Task description:
Please give back the stretch of the listing below from the line containing "Describe the element" through the line containing "at that location.", replacing "screenshot" with "screen capture" and keeping everything else unchanged. Return only those lines.

Data extracts:
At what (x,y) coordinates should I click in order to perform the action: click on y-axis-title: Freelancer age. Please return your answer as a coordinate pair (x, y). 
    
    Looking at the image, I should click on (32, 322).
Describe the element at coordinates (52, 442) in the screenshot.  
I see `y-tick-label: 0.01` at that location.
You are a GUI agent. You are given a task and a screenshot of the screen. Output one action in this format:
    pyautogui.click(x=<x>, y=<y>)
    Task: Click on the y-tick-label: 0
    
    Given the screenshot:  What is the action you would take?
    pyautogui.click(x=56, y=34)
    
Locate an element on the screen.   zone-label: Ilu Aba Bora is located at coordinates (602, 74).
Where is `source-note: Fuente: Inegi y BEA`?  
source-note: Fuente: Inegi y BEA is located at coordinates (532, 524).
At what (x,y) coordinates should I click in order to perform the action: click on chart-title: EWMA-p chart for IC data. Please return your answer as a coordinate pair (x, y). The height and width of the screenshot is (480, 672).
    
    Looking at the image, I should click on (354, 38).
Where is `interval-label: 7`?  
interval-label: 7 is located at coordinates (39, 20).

Output:
Describe the element at coordinates (52, 442) in the screen capture.  
I see `y-tick-label: 0.01` at that location.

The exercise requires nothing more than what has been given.